*Activity 1*.
Answer these questions using the passage on traveler's diarrhea:
(a) What share of cases is caused by bacteria?
(b) Which groups can suffer serious repercussions such as dehydration?
(c) Which factors does the passage list as affecting the body's normal defenses during travel?
*Activity 2*. Continue the passage on traveler's diarrhea from its final line.

What causes it ?
It can be caused by parasites or viruses, but in 80% of cases, bacteria such as Escherichia coli, Shigella spp., Salmonella spp or Campylobacter jejuni are the culprits.
These enteropathogens cause traveller’s diarrhoea via several mechanisms:
- by adhering to the gut lumen,
- by invading cells and multiplying, causing cell death,
- by producing toxic substances.
These pathogens colonise the gut of the traveller, who does not have the immune defences required to fight them. That’s because travel can affect the body’s normal defence mechanisms due to stress, time differences, unfamiliar foods, water, etc. The protective bacteria usually present in the gut will be disrupted and can no longer prevent enteropathogens from adhering to its wall, changing the intestinal physiology and causing dysbiosis.
The main symptoms of traveller’s diarrhoea are liquid stools, stomach cramps, nausea or vomiting and fever. Although they are not usually dangerous, they can have serious repercussions, such as dehydration, in children, the elderly, or people who are already weak or immunocompromised.
Why take probiotics when traveling ?

(Source data)
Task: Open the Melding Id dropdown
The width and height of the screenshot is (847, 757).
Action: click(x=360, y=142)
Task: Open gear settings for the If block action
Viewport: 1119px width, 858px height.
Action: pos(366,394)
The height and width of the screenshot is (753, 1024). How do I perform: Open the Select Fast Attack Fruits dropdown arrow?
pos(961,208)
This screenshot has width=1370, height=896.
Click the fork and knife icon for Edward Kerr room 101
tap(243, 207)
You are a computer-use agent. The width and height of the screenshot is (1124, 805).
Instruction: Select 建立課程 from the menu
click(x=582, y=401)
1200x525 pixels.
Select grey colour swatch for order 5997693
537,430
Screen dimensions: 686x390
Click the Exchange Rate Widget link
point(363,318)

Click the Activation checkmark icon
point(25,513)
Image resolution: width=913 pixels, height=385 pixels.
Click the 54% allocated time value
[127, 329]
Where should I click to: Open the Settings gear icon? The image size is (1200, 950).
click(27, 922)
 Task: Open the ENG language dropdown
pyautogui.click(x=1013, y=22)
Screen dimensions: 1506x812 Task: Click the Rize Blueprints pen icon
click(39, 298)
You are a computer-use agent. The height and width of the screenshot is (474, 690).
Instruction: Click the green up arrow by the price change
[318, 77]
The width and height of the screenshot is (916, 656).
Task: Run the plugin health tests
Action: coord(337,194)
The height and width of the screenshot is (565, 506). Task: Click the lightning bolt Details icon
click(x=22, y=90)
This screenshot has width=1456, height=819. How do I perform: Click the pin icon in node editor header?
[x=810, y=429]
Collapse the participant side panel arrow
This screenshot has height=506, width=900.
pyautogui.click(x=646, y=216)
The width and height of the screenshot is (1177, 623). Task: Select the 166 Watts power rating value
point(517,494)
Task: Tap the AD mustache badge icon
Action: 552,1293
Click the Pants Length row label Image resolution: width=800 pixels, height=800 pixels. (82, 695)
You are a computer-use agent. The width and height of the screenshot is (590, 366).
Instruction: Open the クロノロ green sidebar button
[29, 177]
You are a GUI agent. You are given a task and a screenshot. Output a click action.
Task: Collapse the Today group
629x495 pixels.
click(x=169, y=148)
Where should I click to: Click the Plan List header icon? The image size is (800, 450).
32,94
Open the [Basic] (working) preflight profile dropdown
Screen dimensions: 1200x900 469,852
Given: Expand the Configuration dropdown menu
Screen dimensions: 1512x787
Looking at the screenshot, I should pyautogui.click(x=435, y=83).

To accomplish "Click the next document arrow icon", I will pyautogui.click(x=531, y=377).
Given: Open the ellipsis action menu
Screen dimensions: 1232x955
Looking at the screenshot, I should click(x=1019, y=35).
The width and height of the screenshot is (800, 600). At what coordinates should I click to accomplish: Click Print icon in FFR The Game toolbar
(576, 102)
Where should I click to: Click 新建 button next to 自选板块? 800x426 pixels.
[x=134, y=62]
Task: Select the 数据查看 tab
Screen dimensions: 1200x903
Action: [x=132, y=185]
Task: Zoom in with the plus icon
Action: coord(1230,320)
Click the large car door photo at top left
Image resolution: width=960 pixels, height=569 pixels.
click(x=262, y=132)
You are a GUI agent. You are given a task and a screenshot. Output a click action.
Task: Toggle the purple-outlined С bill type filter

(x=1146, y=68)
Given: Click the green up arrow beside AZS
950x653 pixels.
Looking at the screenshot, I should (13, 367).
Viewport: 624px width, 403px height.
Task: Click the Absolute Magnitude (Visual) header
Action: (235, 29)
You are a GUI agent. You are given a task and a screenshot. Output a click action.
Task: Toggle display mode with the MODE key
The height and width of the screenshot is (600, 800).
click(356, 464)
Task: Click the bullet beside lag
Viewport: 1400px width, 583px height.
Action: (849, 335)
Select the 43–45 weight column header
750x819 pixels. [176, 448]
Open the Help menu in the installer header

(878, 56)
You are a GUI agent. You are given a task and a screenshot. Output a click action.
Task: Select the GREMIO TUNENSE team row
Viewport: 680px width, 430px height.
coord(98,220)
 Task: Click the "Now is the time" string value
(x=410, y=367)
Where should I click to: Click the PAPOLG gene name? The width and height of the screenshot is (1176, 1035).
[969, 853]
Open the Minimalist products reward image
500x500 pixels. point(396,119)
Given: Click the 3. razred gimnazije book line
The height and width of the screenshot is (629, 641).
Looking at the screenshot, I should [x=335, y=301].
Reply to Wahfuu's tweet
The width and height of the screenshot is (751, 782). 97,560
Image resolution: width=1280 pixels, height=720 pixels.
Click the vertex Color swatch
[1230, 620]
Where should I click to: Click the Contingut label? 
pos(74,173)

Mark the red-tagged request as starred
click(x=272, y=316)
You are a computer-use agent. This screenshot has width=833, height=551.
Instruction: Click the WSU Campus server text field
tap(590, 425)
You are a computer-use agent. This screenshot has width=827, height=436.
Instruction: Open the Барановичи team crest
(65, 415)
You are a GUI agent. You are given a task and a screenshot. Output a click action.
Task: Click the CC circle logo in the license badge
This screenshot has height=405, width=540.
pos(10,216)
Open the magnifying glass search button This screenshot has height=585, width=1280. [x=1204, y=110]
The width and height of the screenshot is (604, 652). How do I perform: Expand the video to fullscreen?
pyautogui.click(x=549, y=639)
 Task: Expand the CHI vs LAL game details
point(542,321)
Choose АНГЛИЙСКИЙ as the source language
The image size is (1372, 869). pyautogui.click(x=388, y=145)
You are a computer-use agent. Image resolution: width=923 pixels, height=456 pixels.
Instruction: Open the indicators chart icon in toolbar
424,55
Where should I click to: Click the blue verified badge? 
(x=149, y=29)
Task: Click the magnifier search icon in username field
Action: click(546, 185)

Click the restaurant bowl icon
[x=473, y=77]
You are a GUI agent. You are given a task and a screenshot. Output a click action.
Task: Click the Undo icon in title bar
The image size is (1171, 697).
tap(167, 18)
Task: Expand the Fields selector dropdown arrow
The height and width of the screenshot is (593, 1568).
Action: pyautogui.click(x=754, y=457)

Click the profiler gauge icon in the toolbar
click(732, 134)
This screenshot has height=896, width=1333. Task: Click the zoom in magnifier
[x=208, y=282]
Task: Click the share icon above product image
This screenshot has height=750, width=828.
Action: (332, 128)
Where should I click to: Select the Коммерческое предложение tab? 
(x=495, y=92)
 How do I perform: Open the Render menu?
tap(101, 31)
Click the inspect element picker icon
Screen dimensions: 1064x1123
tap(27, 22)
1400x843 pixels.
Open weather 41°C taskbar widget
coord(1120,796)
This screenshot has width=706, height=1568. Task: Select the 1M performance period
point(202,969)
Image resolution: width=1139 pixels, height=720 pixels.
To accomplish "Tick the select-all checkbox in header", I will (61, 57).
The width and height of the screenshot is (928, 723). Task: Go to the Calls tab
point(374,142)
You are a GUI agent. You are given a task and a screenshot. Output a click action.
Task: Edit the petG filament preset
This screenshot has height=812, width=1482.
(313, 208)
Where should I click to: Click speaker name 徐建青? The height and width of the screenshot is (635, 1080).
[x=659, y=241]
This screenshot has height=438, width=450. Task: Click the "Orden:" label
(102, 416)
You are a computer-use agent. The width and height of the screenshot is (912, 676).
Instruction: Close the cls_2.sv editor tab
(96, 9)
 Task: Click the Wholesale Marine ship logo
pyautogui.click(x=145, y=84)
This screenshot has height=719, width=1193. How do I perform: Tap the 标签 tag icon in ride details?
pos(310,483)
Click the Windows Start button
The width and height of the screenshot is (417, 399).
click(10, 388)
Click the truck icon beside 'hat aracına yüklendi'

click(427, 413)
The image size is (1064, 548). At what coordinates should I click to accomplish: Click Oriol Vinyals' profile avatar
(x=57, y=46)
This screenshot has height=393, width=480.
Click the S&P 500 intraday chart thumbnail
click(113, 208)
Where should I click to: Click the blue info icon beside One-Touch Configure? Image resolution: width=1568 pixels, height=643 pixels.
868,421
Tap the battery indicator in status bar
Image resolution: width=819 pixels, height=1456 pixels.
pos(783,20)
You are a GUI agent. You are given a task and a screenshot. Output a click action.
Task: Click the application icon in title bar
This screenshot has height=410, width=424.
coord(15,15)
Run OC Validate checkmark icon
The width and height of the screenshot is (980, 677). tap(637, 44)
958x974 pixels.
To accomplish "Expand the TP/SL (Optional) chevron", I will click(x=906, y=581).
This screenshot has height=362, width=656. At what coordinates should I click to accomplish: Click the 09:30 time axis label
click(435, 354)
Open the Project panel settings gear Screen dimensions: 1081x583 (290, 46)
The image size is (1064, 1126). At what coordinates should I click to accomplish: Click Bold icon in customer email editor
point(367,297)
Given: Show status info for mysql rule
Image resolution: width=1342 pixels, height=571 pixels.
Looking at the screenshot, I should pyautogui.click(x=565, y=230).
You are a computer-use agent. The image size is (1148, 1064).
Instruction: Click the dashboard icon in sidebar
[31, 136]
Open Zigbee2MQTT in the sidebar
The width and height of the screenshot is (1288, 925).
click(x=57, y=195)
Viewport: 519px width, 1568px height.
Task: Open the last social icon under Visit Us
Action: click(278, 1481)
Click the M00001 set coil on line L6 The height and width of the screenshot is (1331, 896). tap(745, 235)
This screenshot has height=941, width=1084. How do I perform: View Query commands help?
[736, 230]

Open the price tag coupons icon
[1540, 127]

*Answer area 1*.
(a) 80% of cases.
(b) Children, the elderly, and people who are already weak or immunocompromised.
(c) Stress, time differences, unfamiliar foods, and water.

*Answer area 2*.
Consumed before, during and after the trip
Balanced intestinal microbiota
Reinforced barrier function
Immune system stimulation
Improved digestive comfort
Is it possible to prevent traveller’s diarrhoea by taking probiotics?
Colonisation by these harmful bacteria can be avoided if probiotics are taken preventively. Taking probiotics daily before, during and after a trip abroad slows the proliferation of these unwanted organisms thanks to their barrier effect. Several different action mechanisms are attributed to probiotics:
by competing for nutrients ;
by blocking adhesion sites on the gut wall ;
or via antagonism, by secreting enzymes and bacteriocins that are toxic for the pathogen
In addition, thanks to their immunomodulating effects, probiotics support the immune system, reinforcing the body’s natural responses: they stimulate the immune cells, which increase their secretion of antibodies against the antigens of the pathogens.
Probiotics are widely acknowledged to improve symptoms related to digestive discomfort, alleviating problems such as bloating, cramps and abdominal pain. Scientific studies have shown that they are particularly useful in traveller’s diarrhoea: they help reduce the risk of contracting the problem in the first place, but also the duration of diarrhoea episodes and their recurrence.